On 25-26 September, an international workshop on research reactor (RR) fuel was held in Novosibirsk. The event took place on the platform of JSC Novosibirsk Chemical Concentrates Plant (NCCP, part of TVEL Fuel Company of Rosatom), bringing together members of organizations from numerous countries, including European (Germany, Czech Republic, Poland), the IAEA, JSC TVEL, as well as Russian leading industrial scientific institutes. The workshop program included a technical visit to JSC NCCP, where foreign and Russian participants were introduced to the modernized nuclear fuel fabrication for research reactors.

JSC NCCP is the major manufacturer of fuel for Russian-designed research reactors operated in Russia and abroad. The enterprise has also successfully mastered a range of new fuel modifications for research reactors of Western design. Today, the plant produces more than 60 types of fuel assemblies.

The key issues of the workshop agenda were the prospective RR developments and NCCP’s experience in fuel assemblies utilization at foreign-designed RR units. According to the event’s participants, RR developments are the cornerstone for nuclear science progress – research nuclear facilities are being applied in a wide variety of industries: from material engineering to nuclear medicine.
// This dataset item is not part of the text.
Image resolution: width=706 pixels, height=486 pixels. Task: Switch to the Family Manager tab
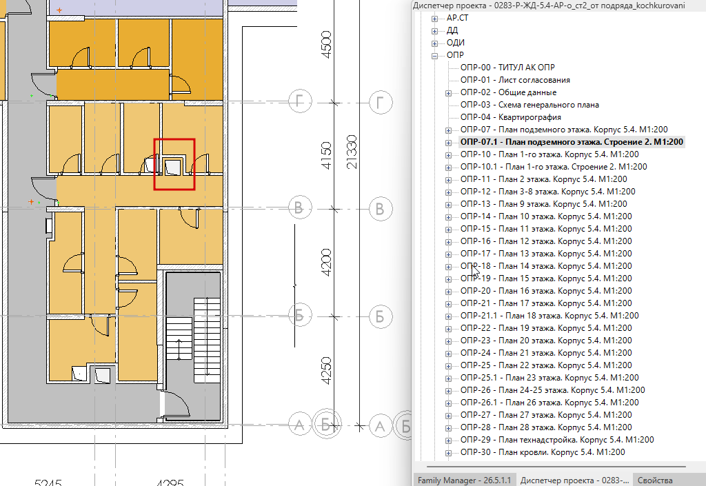click(x=464, y=480)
It was also stated that RR innovations require evolution of new specific tools, further expansion of NPU designs in terms of energy capacity and, subsequently, engineering of new nuclear fuel models.

President of JSC TVEL Natalia Nikipelova addressed the workshop participants with a welcome speech. She pointed out that the research reactor segment of the fuel market is of equal importance for TVEL than that for power reactors. “We are implementing a large-scale cooperation program together with our partners in this field, adjusting our fuel offer to specific demands of our customers”, told the head of the company.
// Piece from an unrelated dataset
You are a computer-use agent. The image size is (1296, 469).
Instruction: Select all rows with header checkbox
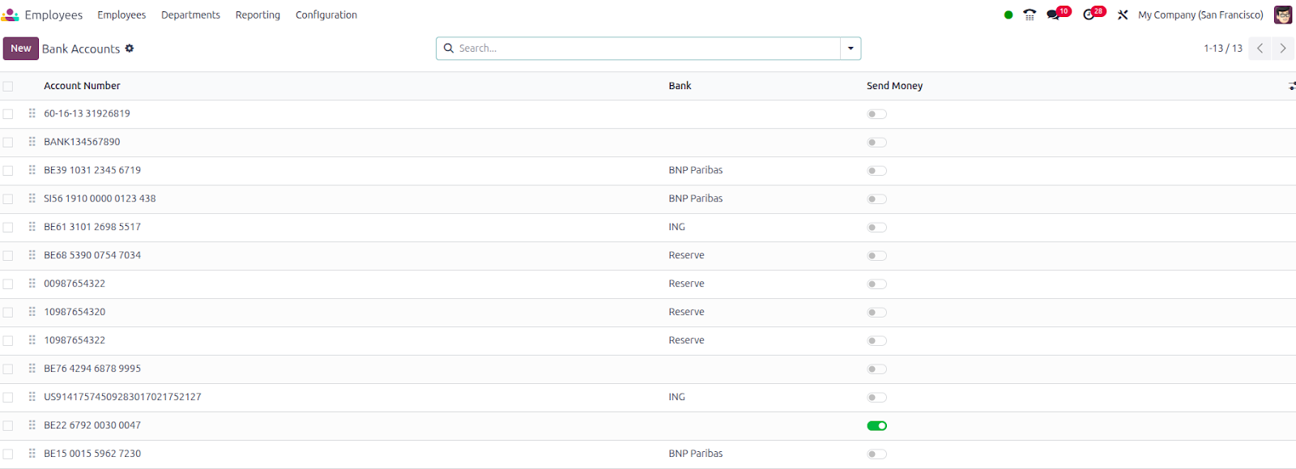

Alexander Ugryumov, Vice President for R&D at TVEL JSC, outlined the current developments of a new fuel assembly based on uranium-molybdenum alloys for existing Russian reactors as well as for possible new RR units projects carried out by the Fuel Company in cooperation with a number of industry enterprises. “In transferring research reactors from high-enriched to low-enriched uranium, such dispersion fuel will be the most promising model”, he noted.